The chairman of the Historic Preservation Review Commission (HPRC) discussed the committee’s highlights from the previous year and goals for the future at Tuesday’s Benicia City Council meeting as councilmembers listened intently.
Tim Reynolds presented the HPRC’s annual report, which began with a list of highlights from 2016. The seven-member commission met 11 times, had seven design review projects and two new Mills Act projects, including making a recommendation to the City Council to expand the city’s Mills Act program, in which owners of historically significant homes get tax breaks by promising to maintain their homes in certain historically accurate ways.
Additionally, the commission added a contributing structure to the Downtown Historic District, made a recommendation to the council on downtown street signage, hosted a local government preservation workshop at the Benicia State Capitol Building with the help of the Office of Historic Preservation, formed a community outreach subcommittee and supported the transfer of the World War I memorial plaque to Veterans Memorial Hall.
Reynolds also discussed goals for the 2017-18 Work Plan. These included updating the Downtown Historic Conservation Plan guidelines and design review process as well as continuing to review the city’s Mills Act program.
“This is really about taking the current Mills Act program and improving it to be a more reflective and essential tool to incentivize preservation,” he said. “One of the essential recommendations we’ll need to make is to add additional contracts to that program. The city’s currently reached a cap of 42 available contracts.”
Specific Mills Act goals include creating more meaningful work plans within the program and improve management of the program.
Other Work Plan goals include a new historic preservation brochure to indicate how secretary of interior standards apply to the design review process, revising the Downtown Mixed Use Master Plan and performing an advisory review of the city’s un-reinforced masonry ordinance.
“The city currently has an unreinforced masonry ordinance,” Reynolds said. “It just doesn’t have management measures that require the owners of un-reinforced masonry buildings to perform subsequent upgrades to those buildings.”
The remaining goals consist of looking for research grants to assist homeowners in preserving historic homes and reviewing the city’s demolition ordinance to more effectively protect historic structures. Reynolds also highlighted two items on the Budget Implementation Plan Project Priority List that the HPRC was requesting additional funding for: amendments to the Downtown Mixed Use Master Plan, and the design and printing of the Conservation Plan Brochure.

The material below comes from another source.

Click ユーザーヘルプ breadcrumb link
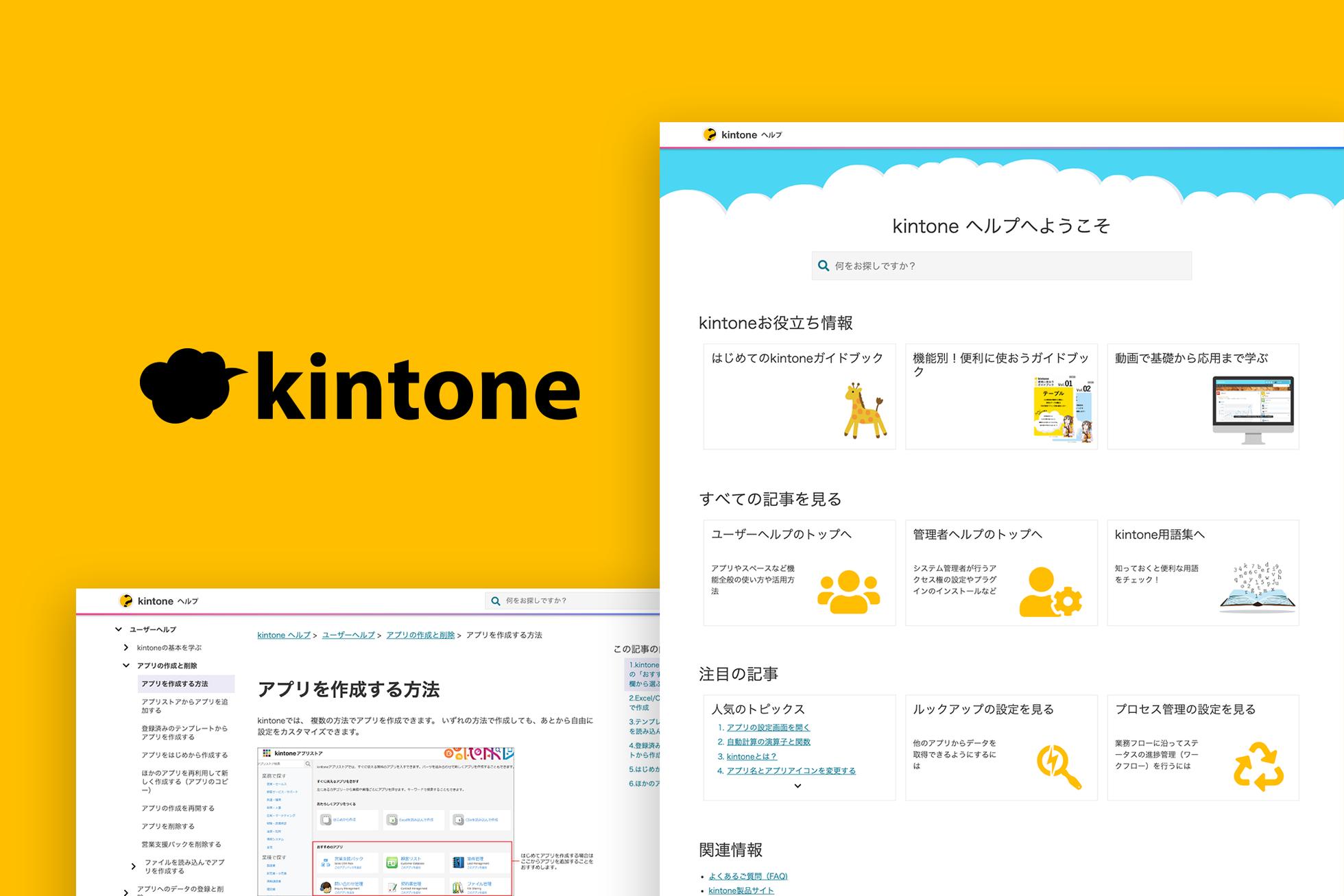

Vice Mayor Steve Young asked if the city was applying for the grant. Reynolds said the city was in the process of applying.
Young said he was unaware Benicia had a masonry ordinance and expressed surprise that it was not brought up in the previous meeting, where the council voted 3-2 to uphold an appeal of a demolition permit for the Foundry and Office buildings on East H Street.

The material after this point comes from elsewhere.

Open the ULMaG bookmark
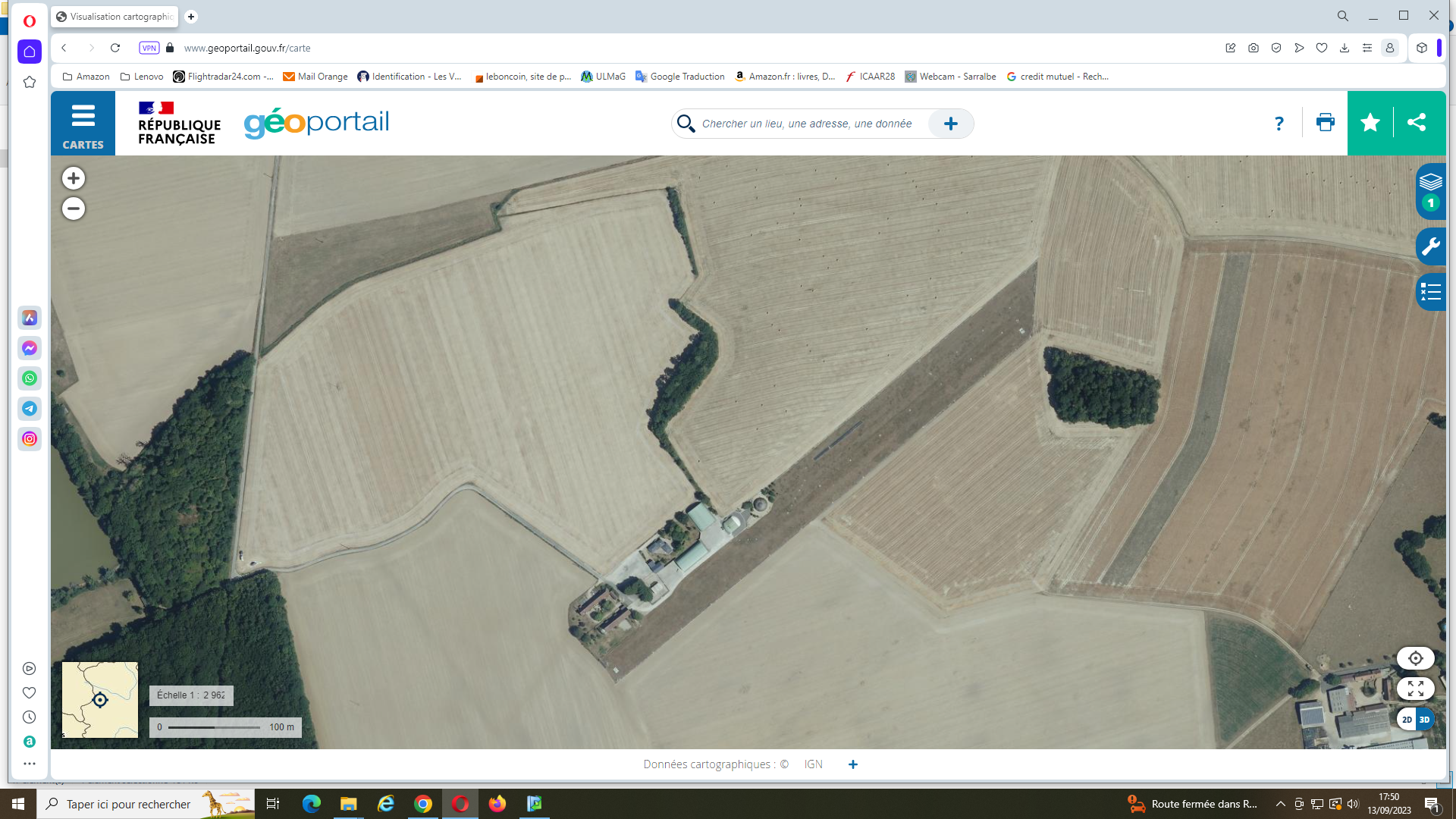point(603,77)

“This is a law that was passed in California in 1993, and it required all cities to provide un-reinforced masonry ordinances,” Reynolds said. “It did not require cities to adopt mandatory measures. Most of our neighboring cities adopted mandatory measures that required those seismic upgrades. The fact is we don’t have that.”
Young also brought up the Arts and Culture Commission’s proposal to incorporate more public art throughout the city in alleyways and on walls. Young asked Reynolds if he had been coordinating with Commissioner Terry Scott regarding public art on historic buildings. Reynolds said he was unaware of the project but noted that putting murals on historic buildings would fall within the purview of HPRC in most cases.

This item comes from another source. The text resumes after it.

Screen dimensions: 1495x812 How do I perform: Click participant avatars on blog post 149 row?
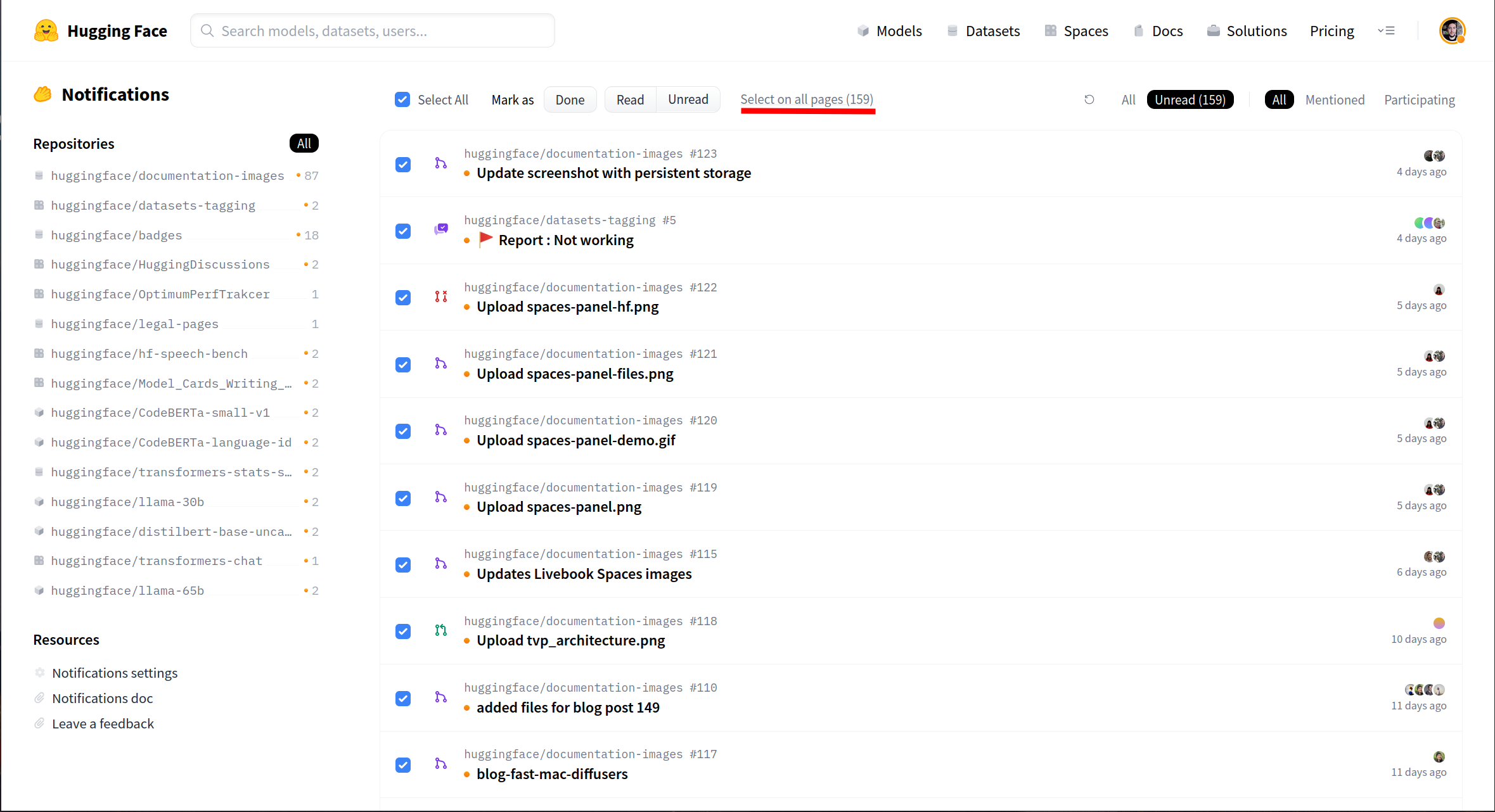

“I think the review would look at what the primary contributing historic features are and look at how the mural is visually affecting those features and if it’s not distracting from those features, then it would potentially be approved,” he said.
Councilmember Mark Hughes remarked that he thought that establishing mandatory measures for un-reinforced masonry buildings was a good idea.
“It could provide financial incentives to a business out there, but we have to recognize that many of the businesses in town, even on First Street, don’t own the buildings that they’re in,” he said. “We could establish the mandatory measures, and a property owner could say, ‘Well, I don’t think I’m going to be able to do this.’”
“I just want to be sensitive to the fact that that could have unintended consequences of closing down business in our town,” Hughes added. “Again, safety is paramount but if you could, keep that in mind as you move forward.”
No vote was taken, but the council accepted the report, and Mayor Elizabeth Patterson noted that Reynolds would be involved in the budget discussions.
In other business, the council voted 4-0— Councilmember Tom Campbell recused himself— to adopt a resolution rejecting bids for the St. Augustine Storm Improvement Project due to the bids being higher than the budget for the project. The council also voted 3-2 to appoint Dan Masdeo, a civil engineer at Parsons Brinckerhoff, to the Planning Commission.
The council will next meet on Tuesday, April 18.